Cafazzo addressed this issue head on after indicating the his center (Centre for Global eHealth Innovation) uses a user-centered approach to developing apps and engaging in research to understand the impact of apps. He noted that randomized controlled trials present a number of challenges for mHealth innovators.
First, they are expensive which can prohibit smaller mHealth innovators from performing them. Cafazzo also stated that mobile apps are not drugs and should not be treated as such with regard to the research performed on them. Second, they take years to complete and mHealth technologies evolve so quickly that this research methodology cannot keep up with the technology it is being used to study. Third, some trials are performed without earlier stages of innovation being done well.
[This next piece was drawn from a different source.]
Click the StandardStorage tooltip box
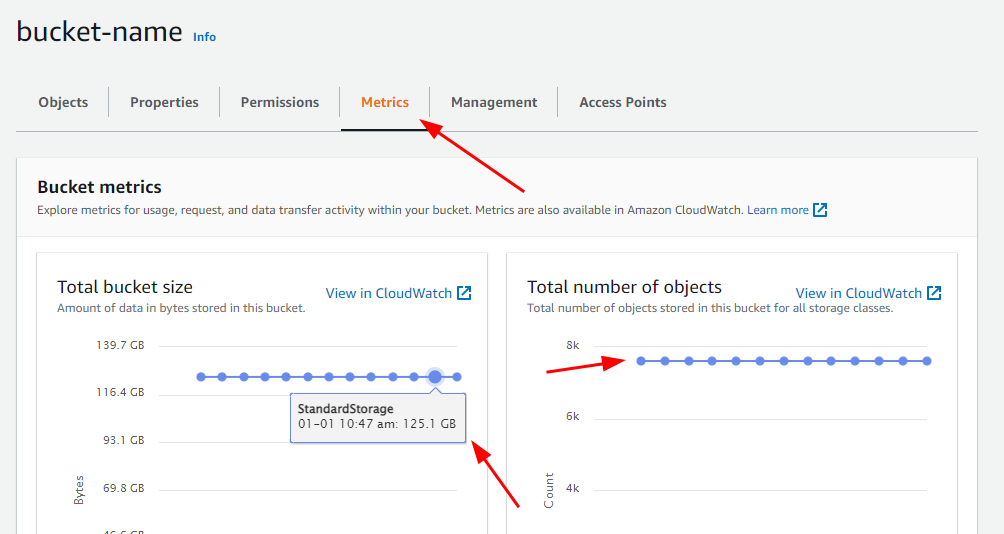This screenshot has width=1004, height=534. pyautogui.click(x=378, y=417)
According to Cafazzo, the earlier stages of innovation should include a user centered design with feedback mechanisms throughout the process. The concept for the mobile app should arise from a need which users have. The design of the app should be assessed by users. Once the app is created, user testing should be done to work out all the problems with the app. After this testing, a pilot test should be done to determine the potential impact of the app. Cafazzo gave examples of successful pilots which provided useful information regarding the impact of apps. Randomized controlled trials performed after these pilots were completed simply reiterated what was already known by the pilots.
However, the trials were completed years after the pilot. Cafazzo stated that this inefficiency could be eliminated by researchers becoming more flexible with regard to the level of evidence required for mobile app effectiveness.
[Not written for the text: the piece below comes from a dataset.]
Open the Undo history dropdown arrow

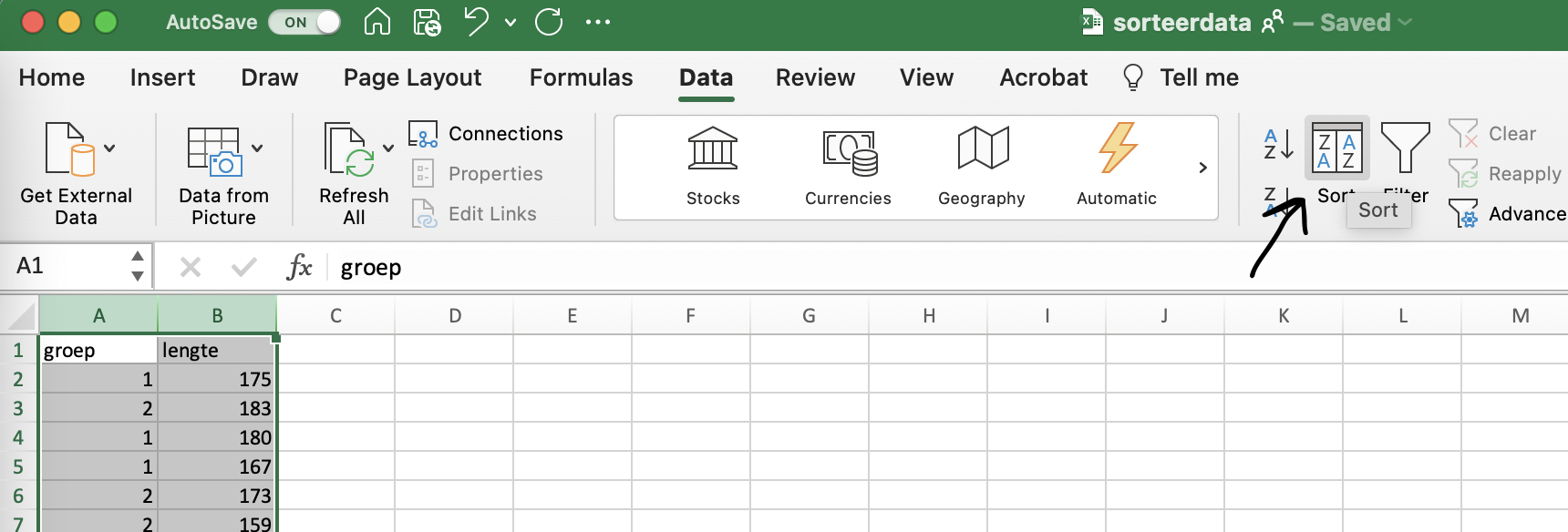coord(511,22)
Spring presented a contrasting, albeit not opposing, viewpoint regarding this issue. Using the example of hormone replacement therapy research as a cautionary tale, Spring indicated that there have been instances in history where researchers thought randomized controlled trials were not warranted and the results were patients who died as a result of lack of quality research data. Indeed, the notion of harm is an important aspect of this discussion.
However, a more important discussion which the researchers did not clearly address is where does the notion that a randomized controlled trial is necessary for mobile apps come from? There are multiple devices that are marketed (with FDA approval) which have no trials of any sort to support their efficacy. Why? Because they are unlikely to harm individuals. FDA, as the nation’s overseer of safety and effectiveness of drugs and devices, determines (with guidance from Congress) what medical products are safe for the public and what is not.
In the mobile health context, the FDA’s regulations are extremely limited to date and do not cover most mobile apps. So, perhaps researchers in the mHealth sector should first ask what types of apps are regulated by FDA. If an app is not regulated by the FDA, then the incentive to develop evidence for an app’s effectiveness and perhaps safety is much lower. This is why so few app innovators have any effectiveness data – just as most software companies do not engage in research on effectiveness.
There are other incentives for producing data beyond the FDA. The main incentive is competition. If competitors have research data which impacts the sales of their mobile apps, then research may become a standard for a particular type of app. Even in this context, the research threshold may be low.
As Cafazzo indicated, a pilot study may be adequate to support efficacy. In fact, spending any more time on research beyond a pilot might detrimental to the success of the app since the amount of time that the app is viewed as a current solution may be 18 months to two years.